**作業内容:** 締結装置についての抜粋によると、把持機構は一対の把持部をどの方向に沿って近接または離間させるか。

**ページ抜粋:**
• • • •
本開示の一態様に係る締結装置は、被締結部材から突出するボルトにワッシャを挿入して前記ボルトにナットを締結する締結装置であって、軸線に沿って延びる円筒状に形成されるとともに先端部で前記ナットを保持する保持部と、前記保持部を前記軸線回りに回転させる回転部と、を有するナット保持機構と、前記ナット保持機構に取り付けられるとともに前記軸線に沿って前記ナット保持機構に対して移動可能な移動機構と、前記移動機構に取り付けられるとともに前記軸線に直交する方向に沿って一対の把持部を近接または離間させる把持機構と、前記ナット保持機構を三次元空間上の所定位置で所定の姿勢となるように位置決めする位置決め機構と、前記ナット保持機構が前記ナットを保持した状態で前記軸線に沿った前記先端部の前方において一対の前記把持部を近接させて前記ワッシャを把持するよう前記移動機構および前記把持機構を制御し、前記ワッシャに前記ボルトを挿入するよう前記位置決め機構を制御し、前記把持機構が前記ワッシャを把持した状態で前記ナットを前記ボルトに接触させるよう前記移動機構を制御し、前記ナットが前記ボルトに接触した状態で前記保持部を前記軸線回りに回転させて前記ナットを前記ボルトに締結するよう前記回転部を制御する制御部と、を備える。
【0007】
また、本開示の一態様に係る締結装置の制御方法は、被締結部材から突出するボルトにワッシャを挿入して前記ボルトにナットを締結する締結装置の制御方法であって、前記締結装置は、軸線に沿って延びる円筒状に形成されるとともに先端部で前記ナットを保持する保持部と、前記保持部を前記軸線回りに回転させる回転部と、を有するナット保持機構と、前記ナット保持機構に取り付けられるとともに前記軸線に沿って前記ナット保持機構に対して移動可能な移動機構と、前記移動機構に取り付けられるとともに前記軸線に直交する方向に沿って一対の把持部を近接または離間させる把持機構と、前記ナット保持機構を三次元空間上の所定位置で所定の姿勢となるように位置決めする位置決め機構と、を備え、前記ナット保持機構が前記ナットを保持した状態で前記軸線に沿った前記先端部の前方において一対の前記把持部を近接させて前記ワッシャを把持するよう前記把持機構を制御する把持工程と、前記ワッシャに前記ボルトを挿入するよう前記位置決め機構を制御する挿入工程と、前記把持機構が前記ワッシャを把持した状態で前記ナットを前記ボルトに接触させるよう前記移動機構を制御し、前記ナットが前記ボルトに接触した状態で前記保持部を前記軸線回りに回転させて前記ナットを前記ボルトに締結するよう前記回転部を制御する締結工程と、を備える。
• • • •
**提示された項目:**

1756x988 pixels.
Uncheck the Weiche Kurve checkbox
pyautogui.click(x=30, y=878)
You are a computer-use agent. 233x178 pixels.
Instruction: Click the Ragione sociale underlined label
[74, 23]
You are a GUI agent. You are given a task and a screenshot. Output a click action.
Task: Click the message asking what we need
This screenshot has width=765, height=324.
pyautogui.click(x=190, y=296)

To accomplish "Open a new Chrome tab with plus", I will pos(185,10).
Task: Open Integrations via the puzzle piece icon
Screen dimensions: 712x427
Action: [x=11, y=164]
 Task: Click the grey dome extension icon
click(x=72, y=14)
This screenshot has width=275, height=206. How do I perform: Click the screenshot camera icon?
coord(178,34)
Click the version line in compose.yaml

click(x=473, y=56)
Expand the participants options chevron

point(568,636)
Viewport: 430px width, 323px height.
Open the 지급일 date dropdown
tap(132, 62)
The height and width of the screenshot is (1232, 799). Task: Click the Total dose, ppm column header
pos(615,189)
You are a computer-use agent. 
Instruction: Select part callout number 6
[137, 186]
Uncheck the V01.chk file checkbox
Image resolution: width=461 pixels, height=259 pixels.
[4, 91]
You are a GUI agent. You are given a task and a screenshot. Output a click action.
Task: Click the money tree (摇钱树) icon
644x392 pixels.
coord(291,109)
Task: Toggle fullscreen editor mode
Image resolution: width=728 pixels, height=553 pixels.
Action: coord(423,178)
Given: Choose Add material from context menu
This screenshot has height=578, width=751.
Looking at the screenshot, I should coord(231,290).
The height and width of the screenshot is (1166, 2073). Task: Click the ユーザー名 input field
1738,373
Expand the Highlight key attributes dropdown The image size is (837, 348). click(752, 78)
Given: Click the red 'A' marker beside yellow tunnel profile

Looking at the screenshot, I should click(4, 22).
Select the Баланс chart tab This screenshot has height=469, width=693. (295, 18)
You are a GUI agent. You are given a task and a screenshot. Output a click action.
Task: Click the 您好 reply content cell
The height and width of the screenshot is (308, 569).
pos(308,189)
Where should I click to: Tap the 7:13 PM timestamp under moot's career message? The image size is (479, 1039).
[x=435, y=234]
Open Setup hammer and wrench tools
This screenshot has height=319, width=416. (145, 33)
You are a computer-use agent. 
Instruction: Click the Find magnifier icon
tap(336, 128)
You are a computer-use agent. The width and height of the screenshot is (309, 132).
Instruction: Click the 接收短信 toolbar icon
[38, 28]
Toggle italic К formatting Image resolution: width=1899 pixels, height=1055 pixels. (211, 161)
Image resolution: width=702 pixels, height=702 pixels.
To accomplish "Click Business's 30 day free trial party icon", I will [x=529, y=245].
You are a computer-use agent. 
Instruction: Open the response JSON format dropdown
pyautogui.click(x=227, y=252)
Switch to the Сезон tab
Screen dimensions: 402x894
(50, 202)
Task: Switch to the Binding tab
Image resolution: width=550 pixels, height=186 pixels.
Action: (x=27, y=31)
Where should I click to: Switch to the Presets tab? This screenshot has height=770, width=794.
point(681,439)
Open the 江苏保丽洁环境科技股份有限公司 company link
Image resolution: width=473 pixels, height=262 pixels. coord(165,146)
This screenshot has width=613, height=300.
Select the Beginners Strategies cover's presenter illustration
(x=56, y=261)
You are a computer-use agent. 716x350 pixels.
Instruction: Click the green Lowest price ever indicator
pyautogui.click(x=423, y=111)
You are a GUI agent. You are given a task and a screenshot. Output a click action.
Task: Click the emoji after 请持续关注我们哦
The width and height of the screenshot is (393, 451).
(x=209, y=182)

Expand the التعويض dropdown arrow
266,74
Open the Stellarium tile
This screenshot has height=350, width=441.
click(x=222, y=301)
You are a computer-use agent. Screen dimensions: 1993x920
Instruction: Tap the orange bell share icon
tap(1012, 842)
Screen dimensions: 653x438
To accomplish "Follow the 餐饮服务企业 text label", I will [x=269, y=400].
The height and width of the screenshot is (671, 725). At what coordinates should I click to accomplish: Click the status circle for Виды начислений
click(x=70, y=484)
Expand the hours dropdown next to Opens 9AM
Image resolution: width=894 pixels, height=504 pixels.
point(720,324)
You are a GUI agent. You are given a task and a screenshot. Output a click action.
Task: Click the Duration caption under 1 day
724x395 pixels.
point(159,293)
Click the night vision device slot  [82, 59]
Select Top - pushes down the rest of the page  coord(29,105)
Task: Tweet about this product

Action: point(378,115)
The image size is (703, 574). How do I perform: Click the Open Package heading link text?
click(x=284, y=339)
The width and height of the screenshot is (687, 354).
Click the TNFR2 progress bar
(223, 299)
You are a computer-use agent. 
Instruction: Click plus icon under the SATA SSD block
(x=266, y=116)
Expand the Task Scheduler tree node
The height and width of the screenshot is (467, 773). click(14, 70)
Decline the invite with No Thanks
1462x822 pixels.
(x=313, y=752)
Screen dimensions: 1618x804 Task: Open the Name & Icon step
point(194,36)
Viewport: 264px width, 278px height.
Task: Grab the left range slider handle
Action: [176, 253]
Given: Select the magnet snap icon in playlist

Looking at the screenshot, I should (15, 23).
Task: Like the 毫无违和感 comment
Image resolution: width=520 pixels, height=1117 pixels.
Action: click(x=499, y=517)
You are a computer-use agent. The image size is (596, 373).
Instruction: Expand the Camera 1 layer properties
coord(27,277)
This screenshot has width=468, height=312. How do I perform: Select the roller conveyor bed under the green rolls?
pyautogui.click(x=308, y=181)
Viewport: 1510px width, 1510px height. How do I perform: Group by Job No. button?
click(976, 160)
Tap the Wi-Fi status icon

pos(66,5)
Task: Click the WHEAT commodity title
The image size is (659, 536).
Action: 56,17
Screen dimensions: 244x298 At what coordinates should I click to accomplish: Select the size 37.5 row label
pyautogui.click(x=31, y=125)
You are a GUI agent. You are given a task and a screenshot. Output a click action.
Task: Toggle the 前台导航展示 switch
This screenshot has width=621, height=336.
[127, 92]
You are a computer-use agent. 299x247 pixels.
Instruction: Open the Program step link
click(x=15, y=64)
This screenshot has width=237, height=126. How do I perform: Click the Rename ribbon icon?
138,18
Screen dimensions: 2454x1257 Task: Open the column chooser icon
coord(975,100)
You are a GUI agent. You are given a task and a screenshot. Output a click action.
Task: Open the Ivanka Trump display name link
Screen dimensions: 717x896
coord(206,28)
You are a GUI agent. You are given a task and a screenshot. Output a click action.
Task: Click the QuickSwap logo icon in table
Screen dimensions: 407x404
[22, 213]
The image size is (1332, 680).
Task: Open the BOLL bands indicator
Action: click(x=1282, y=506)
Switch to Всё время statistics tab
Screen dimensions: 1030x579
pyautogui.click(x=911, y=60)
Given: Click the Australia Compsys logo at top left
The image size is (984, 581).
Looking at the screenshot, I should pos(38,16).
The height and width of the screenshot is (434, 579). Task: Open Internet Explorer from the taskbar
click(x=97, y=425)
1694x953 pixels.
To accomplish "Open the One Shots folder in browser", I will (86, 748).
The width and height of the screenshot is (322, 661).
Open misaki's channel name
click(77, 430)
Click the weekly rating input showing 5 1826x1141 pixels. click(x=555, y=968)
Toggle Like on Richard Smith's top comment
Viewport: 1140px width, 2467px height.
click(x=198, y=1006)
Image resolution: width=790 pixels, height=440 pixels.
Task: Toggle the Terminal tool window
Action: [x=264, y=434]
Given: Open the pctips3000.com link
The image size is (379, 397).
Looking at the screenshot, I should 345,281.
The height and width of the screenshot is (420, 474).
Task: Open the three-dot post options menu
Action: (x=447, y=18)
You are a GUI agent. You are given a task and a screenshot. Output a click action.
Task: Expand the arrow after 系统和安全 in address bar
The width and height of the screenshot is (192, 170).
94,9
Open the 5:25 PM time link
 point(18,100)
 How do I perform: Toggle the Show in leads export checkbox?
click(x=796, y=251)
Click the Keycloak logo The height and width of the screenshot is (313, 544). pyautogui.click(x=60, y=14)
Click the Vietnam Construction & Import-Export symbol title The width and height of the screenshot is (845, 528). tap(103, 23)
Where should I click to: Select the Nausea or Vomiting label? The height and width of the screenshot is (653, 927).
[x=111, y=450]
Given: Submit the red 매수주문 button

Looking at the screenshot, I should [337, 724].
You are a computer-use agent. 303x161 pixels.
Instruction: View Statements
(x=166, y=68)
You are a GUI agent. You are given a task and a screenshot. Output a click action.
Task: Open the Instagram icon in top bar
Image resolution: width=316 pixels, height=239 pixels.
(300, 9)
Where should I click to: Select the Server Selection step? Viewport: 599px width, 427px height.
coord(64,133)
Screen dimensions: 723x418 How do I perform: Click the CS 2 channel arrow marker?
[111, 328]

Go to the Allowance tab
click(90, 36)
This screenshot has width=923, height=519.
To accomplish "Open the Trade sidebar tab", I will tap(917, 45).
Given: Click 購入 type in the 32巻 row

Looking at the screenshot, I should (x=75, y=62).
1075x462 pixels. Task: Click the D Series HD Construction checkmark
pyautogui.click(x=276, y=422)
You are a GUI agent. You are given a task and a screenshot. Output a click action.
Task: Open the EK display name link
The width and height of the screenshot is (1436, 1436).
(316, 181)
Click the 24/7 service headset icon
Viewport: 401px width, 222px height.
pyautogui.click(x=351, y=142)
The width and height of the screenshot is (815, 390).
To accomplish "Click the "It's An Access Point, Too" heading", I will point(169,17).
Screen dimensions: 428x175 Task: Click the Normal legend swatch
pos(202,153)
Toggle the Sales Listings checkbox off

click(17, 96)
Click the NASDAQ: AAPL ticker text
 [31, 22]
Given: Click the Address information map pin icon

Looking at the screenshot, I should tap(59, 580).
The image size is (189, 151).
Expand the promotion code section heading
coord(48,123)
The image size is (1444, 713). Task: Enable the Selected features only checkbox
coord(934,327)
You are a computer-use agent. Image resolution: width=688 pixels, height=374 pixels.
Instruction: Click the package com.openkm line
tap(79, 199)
• • • •
**作業の結果:** 軸線に直交する方向に沿って近接または離間させる。